§ **The data**:

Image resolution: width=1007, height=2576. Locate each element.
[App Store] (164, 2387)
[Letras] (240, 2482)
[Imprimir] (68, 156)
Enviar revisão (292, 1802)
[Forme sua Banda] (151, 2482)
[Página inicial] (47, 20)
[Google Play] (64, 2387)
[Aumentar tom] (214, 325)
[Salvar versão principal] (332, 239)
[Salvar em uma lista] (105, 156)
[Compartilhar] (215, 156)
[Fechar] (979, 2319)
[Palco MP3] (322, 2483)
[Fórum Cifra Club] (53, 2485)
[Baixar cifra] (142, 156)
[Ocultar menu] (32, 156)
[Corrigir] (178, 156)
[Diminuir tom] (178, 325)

...

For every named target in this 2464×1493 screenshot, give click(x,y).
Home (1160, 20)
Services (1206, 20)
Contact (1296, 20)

---

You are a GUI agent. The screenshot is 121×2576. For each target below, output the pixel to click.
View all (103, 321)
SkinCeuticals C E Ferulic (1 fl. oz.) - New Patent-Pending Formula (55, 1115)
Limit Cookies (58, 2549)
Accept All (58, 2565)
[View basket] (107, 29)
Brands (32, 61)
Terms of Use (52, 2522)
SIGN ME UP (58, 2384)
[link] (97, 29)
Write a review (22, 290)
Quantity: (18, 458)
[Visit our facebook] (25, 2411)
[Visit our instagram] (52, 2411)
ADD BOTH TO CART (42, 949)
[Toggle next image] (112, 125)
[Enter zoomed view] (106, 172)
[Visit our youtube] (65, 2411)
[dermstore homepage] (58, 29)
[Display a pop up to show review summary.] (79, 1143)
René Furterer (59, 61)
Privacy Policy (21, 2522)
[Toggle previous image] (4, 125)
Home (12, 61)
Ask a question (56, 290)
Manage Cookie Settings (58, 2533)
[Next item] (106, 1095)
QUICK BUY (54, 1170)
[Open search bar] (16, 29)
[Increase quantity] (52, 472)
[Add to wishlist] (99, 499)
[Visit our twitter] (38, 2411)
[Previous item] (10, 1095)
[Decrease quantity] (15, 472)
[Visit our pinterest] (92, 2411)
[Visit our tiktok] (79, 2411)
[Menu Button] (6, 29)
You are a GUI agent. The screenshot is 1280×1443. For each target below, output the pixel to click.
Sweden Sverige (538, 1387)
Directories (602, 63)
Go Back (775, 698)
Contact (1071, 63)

§ **About this exercise**: When a line among the entries contains "Visit", pull that line out.

§ **Solution for this exercise**:
[Visit our facebook] (25, 2411)
[Visit our instagram] (52, 2411)
[Visit our youtube] (65, 2411)
[Visit our twitter] (38, 2411)
[Visit our pinterest] (92, 2411)
[Visit our tiktok] (79, 2411)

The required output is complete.